MAKING THE MAPS: Contour maps are constructed by interpolating insect monitoring network data, i.e., by using data gathered at individual fields to predict pest numbers at other points on the map. A method called "inverse distance weighting" is used. The data from all monitoring sites factor into the prediction, but the data from sites that are closest to the point on the map being estimated give the greatest weight. The maps (below) show insect monitoring data at individual sites (left) and the contour map after interpolation (right).
INTERPRETING THE MAPS: The contour maps DO NOT represent action thresholds for pest management. The insect numbers are NOT correlated to insect feeding injury or incidence of insect transmitted diseases. The colors are simply a way to show the range in pest numbers from insect monitoring. The WSU Potato Alerts e-newsletter is issued weekly during the growing season to put these numbers into context, and to support management decisions.

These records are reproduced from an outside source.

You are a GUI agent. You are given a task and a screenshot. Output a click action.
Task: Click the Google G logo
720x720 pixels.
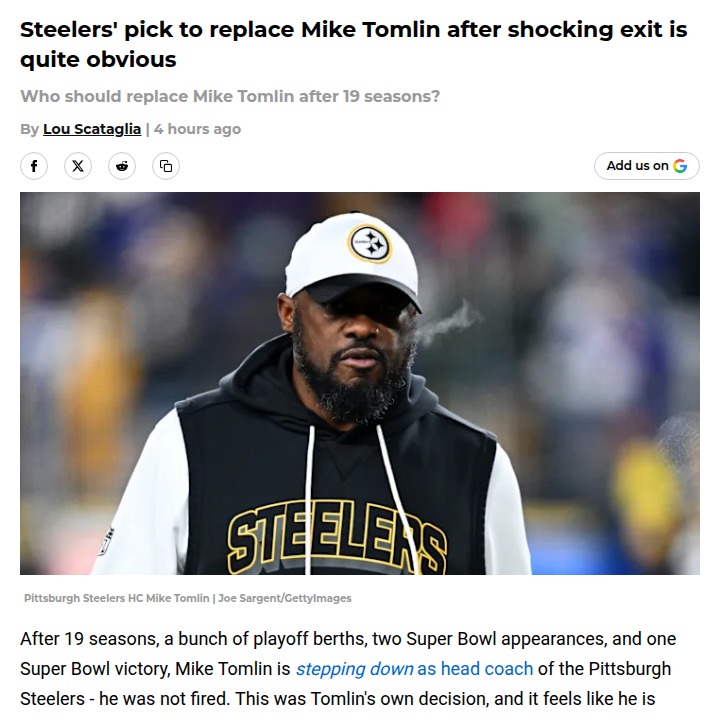point(680,166)
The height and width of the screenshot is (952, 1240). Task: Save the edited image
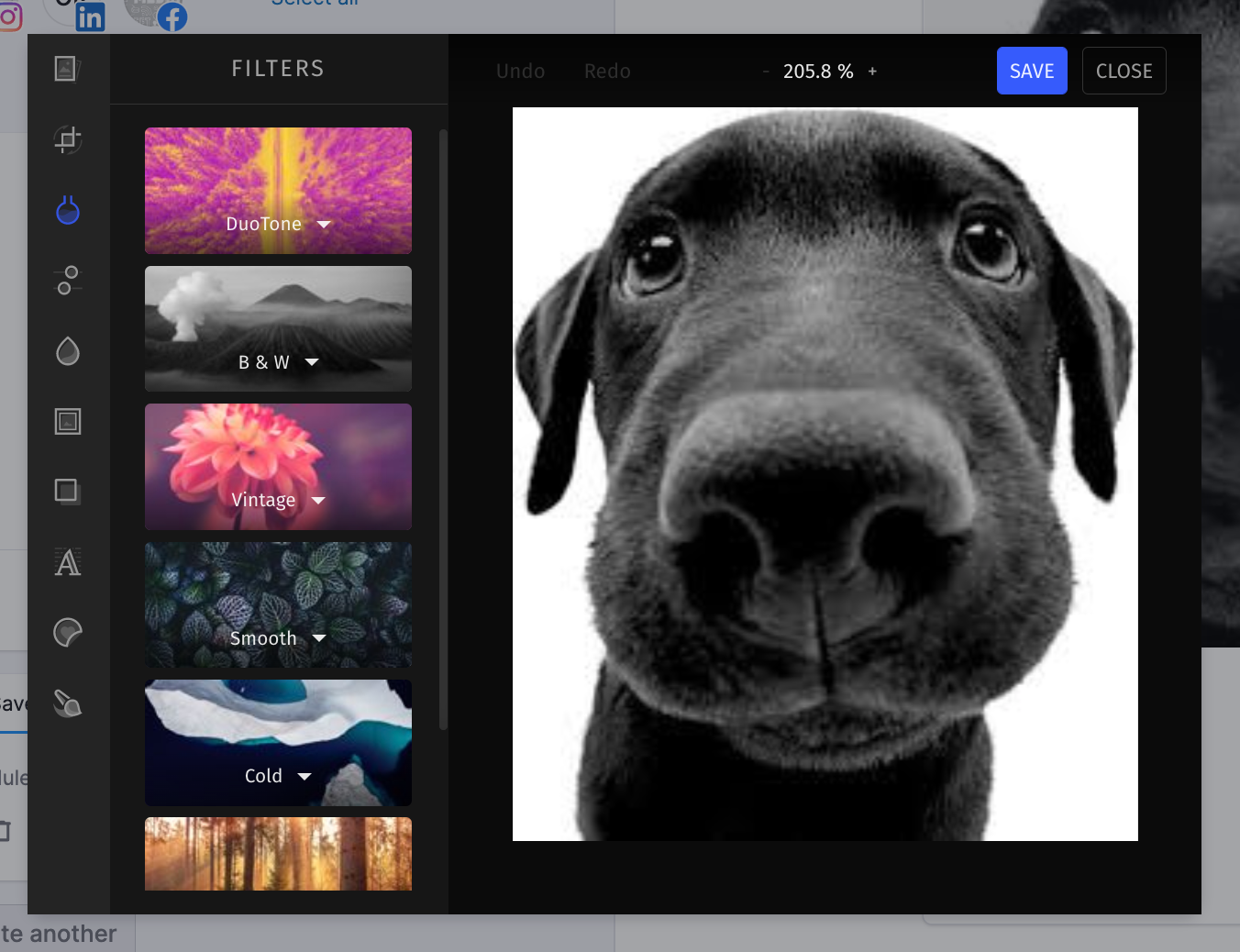(x=1032, y=71)
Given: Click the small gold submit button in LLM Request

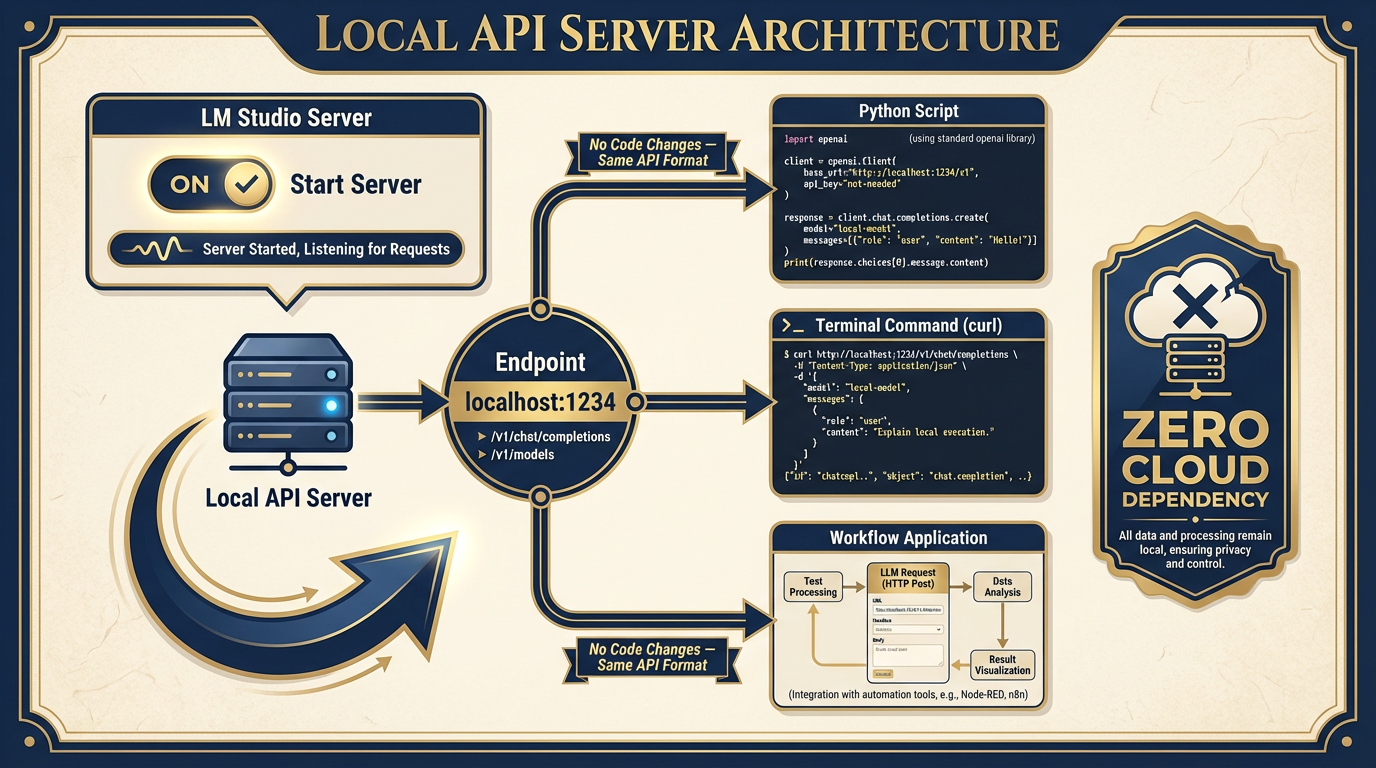Looking at the screenshot, I should [x=884, y=674].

There is danger in always associating BLUE zones with low risk, and RED with high risk. Here are a couple of examples...
BLUE ZONES CAN BE IMPORTANT: Potato psyllids slowly make their way into potato fields in late May or June, and it's typical to intercept just one or two of them on the four yellow sticky cards that are deployed around potato fields. This is a low number represented by blue zones on the contour maps. But risk-averse potato growers should be prepared to manage potato psyllids as soon as they show up in potatoes. So, the blue zones are important for assessing risk. Click HERE to review psyllid management strategies.
RED ZONES ARE NOT ALWAYS IMPORTANT: Beet leafhopper (BLH) numbers in August and September can be very high, but late onset of purple top (the phytoplasma-caused disease spread by BLHs) does not result in significant losses. The same can be said for lygus bugs. The plants accumulate more lygus feeding injuries when infestations occur early in the season vs. late. Applying insecticides to control these pests late in the growing season is not necessary. So, in this case, red zones are not important for assessing risk.
The RATE of insect population growth can be important. This is why the contour maps have a scrolling feature that allows you to look back in time. Scrolling helps visualize the rate of population buildup.
DON'T WAIT FOR THE PEAK: Areas on the contour maps where insect pest numbers are increasing each week and are approaching a high peak population are usually more at risk of insect feeding injury and insect-transmitted diseases, than areas where the buildup is slow and is only likely to reach a moderate peak. The series of contour maps (below) illustrate the buildup of insect pest numbers over several weeks. In many cases, the pests should be managed several weeks BEFORE the numbers reach their peak. The areas that are blue or green in the first few weeks, are generally the first to turn red in the following weeks.
Knowing how the insects are being monitored is important.
The traps used to monitor beet leafhoppers, potato psyllids, and potato tuberworm are place outside of the potato fields or on the edge of the field. So, the numbers shown on the maps represent populations moving into potato fields, and it is up to the grower to manage them once they enter. In other words, the numbers and colors on contour maps do not indicate whether growers are controlling these pests.
Lygus bugs and aphids are monitored inside potato fields, by shaking plants over a small bucket to dislode the insects. So, the numbers shown on contour maps DO indicate that growers are controlling them.